13:4-13 God rescued Israel from slavery in Egypt and became their Savior (13:4). He provided for them and satisfied them when they had nothing. But, when you become satisfied, you are tempted to take the credit for yourself. Then your heart becomes proud, and you forget God (13:5-6). So, you must constantly nurture a humble heart that looks to God’s Word and power as your source of strength and sustenance. Otherwise, there’s no telling what God may have to do (13:8) to prove that you have no help but [him] (13:9). In Ephraim’s case, the king they’d demanded (see 1 Sam 8:1-22) did not deliver them, but rather led them into sin and foolishness (13:10-13).

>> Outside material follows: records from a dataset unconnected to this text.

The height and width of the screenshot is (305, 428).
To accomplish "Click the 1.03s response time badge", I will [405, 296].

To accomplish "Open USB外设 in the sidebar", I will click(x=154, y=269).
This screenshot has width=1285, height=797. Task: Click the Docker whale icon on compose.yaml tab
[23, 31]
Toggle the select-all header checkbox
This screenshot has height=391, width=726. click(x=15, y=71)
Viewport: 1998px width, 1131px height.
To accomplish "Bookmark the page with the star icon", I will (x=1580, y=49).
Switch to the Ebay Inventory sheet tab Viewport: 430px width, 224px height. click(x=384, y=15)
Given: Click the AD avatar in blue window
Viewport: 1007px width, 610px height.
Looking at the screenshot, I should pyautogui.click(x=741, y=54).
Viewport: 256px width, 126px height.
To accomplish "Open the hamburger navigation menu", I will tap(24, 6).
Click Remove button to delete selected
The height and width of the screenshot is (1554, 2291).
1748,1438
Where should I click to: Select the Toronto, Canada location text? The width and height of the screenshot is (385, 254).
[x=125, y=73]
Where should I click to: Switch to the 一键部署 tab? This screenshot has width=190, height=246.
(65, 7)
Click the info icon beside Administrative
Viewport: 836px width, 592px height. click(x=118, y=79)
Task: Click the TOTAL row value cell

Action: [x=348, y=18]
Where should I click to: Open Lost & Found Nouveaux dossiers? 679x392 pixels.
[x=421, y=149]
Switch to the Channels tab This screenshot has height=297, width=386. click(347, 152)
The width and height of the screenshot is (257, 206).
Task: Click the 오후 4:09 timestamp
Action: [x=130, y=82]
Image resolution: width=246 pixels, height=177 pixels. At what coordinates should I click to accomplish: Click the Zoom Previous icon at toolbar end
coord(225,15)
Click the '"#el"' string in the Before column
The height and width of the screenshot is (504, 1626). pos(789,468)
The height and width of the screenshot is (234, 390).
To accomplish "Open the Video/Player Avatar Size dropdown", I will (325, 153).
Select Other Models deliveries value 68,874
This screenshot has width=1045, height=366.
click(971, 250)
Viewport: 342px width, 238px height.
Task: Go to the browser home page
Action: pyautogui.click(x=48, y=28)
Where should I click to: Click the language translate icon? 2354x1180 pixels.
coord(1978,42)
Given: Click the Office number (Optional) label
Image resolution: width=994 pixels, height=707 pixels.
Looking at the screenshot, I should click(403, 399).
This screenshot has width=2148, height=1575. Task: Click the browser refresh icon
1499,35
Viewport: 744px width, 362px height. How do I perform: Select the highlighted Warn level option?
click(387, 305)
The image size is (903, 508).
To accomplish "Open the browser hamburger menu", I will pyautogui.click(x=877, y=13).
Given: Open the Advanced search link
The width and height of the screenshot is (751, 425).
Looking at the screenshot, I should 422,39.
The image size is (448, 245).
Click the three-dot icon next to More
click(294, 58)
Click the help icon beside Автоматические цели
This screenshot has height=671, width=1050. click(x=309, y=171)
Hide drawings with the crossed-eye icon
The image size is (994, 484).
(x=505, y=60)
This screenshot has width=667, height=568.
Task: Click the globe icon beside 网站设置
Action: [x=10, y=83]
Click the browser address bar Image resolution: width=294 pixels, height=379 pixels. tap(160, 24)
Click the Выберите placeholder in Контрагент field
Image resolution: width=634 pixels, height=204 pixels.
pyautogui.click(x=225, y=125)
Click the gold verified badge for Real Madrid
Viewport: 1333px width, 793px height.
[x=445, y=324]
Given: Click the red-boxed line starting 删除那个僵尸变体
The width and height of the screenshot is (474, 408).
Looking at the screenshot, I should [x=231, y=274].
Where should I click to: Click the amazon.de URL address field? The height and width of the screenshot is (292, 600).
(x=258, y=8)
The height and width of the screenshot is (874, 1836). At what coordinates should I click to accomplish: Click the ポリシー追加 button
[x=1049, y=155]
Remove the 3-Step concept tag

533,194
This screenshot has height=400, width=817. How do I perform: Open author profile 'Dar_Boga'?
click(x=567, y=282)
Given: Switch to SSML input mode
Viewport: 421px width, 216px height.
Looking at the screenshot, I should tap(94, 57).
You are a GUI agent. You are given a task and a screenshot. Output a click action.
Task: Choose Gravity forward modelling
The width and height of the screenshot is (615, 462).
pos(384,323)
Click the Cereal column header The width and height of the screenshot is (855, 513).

13:14-16 Once again, the Lord, through Hosea, offers a ray of shining light: I will ransom them from the power of Sheol. I will redeem them from death (13:14). If salvation is to come, it has to come from God’s hand. Death does not have the final word, so the Lord taunts death and the grave: Where are your barbs? . . . Where is your sting? (13:14)

The apostle Paul quotes from this text to demonstrate God’s victory over death and the law through the resurrection power of Jesus Christ (see 1 Cor 15:54-57). Yet, this does not mean that God will not chasten Israel. In the near term, compassion is hidden (13:14), and God will deliver judgment (13:15-16).

14:1-8 What’s the only appropriate response to God’s anger against sin? Repentance—that is, return to the Lord (14:1-2). Do an “about face”; change your ways. Plead with him to forgive your sin and praise him (14:2), knowing that no one saves but the Lord (14:3). For the Israelites who will repent and trust in God, he promises to heal them, love them, and turn away his anger (14:4). His blessings will return (14:5-7).

14:9 Let whoever is wise understand these things, and whoever is insightful recognize them. Hosea is saying, “There’s only one real option here. There’s only one legitimate path to take if you want to experience life and blessing.” The ways of the Lord are right.

Because the Lord’s ways are right, you need to transform your thoughts to match his. In other words, you need a kingdom mind. A kingdom mind views life from the divine viewpoint (found in his Word) and lives accordingly. In fact, having a kingdom mindset is the difference between the righteous who walk in God’s ways and the rebellious who stumble in them.

Hosea loved promiscuous Gomer even though she didn’t deserve it. And God loves promiscuous you even though you don’t deserve it. Praise him for his grace, turn to him in repentance, and live for his glory.